Noteworthy software personality Joel Spolsky weighs in on how entrepreneurs should approach management, based on his first-hand observations within the startup world. Very few company founders start out with management experience, says Spolsky, so they tend to make it up as they go along. Sometimes they try to reinvent management from first principles, adopting a "command and control" approach to getting things done. The problem, unfortunately, is that this top-down management approach rarely works well with any organization larger than several people.
As Spolsky points out, 90% of startup founders use the "Command and Control" management approach at first, simply because they know of no other approach. However, this is dangerous because it's not going to scale. When the company grows from 3 to 30, top-down management doesn't work, because it doesn't take advantage of everyone's brains in the organization. It is de-motivating to work for a company where your job is just to take orders. Tech startups need to organize their workforce so that smart hires can use their brains 24/7. They need to stop thinking of the management team at the top of the organization and, instead, start thinking of the software developers, the designers, the product managers, and the front line sales people as the top of the organization.

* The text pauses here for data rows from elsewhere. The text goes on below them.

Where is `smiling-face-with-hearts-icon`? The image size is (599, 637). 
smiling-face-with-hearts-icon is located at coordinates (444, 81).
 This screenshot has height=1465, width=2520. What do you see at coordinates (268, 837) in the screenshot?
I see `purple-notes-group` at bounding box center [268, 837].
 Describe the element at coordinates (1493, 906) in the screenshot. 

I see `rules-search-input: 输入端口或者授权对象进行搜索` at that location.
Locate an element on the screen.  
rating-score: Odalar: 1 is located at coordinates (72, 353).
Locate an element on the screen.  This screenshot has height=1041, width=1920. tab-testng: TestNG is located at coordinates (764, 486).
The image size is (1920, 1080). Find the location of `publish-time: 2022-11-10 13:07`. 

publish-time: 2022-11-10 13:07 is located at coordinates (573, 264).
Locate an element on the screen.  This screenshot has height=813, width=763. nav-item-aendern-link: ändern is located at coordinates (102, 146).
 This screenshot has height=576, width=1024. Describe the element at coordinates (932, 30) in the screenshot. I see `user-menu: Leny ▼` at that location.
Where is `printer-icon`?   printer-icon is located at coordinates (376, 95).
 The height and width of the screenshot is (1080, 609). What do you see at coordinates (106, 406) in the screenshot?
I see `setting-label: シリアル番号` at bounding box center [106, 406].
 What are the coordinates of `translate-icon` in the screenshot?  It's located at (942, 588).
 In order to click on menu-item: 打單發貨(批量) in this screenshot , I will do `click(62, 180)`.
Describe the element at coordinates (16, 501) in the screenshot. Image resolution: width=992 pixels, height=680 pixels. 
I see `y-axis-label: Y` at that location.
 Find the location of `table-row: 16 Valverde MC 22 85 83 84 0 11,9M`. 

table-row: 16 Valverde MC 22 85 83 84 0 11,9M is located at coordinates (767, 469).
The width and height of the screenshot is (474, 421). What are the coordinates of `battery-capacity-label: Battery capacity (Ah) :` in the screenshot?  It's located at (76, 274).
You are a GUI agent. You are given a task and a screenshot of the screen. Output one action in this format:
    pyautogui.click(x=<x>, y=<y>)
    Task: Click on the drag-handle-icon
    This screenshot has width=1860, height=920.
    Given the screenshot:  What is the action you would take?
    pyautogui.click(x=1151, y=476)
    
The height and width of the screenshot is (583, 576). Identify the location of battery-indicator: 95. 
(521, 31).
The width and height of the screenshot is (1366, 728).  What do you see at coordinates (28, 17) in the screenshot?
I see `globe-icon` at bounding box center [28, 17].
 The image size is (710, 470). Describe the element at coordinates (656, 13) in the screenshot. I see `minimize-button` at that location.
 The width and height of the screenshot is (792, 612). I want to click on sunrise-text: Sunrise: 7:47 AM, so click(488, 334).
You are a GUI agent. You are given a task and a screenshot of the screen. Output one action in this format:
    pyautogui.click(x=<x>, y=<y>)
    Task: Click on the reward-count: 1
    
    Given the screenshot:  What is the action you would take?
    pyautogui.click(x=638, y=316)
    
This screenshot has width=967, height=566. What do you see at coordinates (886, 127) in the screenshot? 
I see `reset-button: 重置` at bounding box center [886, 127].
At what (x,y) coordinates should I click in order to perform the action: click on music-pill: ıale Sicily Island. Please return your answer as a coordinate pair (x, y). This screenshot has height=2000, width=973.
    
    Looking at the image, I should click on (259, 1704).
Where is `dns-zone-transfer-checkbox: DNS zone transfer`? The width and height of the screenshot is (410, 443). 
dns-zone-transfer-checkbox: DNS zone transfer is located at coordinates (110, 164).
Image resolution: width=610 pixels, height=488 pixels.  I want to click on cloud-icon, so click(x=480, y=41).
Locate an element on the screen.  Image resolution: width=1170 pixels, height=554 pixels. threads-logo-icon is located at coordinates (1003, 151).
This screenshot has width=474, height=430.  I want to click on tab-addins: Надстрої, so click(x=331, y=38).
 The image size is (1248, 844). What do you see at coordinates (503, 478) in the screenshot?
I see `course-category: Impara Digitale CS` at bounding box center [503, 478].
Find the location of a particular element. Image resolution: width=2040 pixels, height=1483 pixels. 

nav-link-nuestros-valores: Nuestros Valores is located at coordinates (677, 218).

In short, the "management team" isn't the "decision making" team. It's a support or administrative function. Administrators aren't supposed to make the hard decisions: all those super genius computer scientists that you had to recruit at great expense are supposed to make the hard decisions. That's why you're paying them. This mimics the arrangement of a university department, where the chairperson of the department might call meetings and adjudicate who teaches what class, but she certainly doesn't tell the other professors what research to do, or when to hold office hours, or what to write or think. That's the way it has to work in a knowledge organization.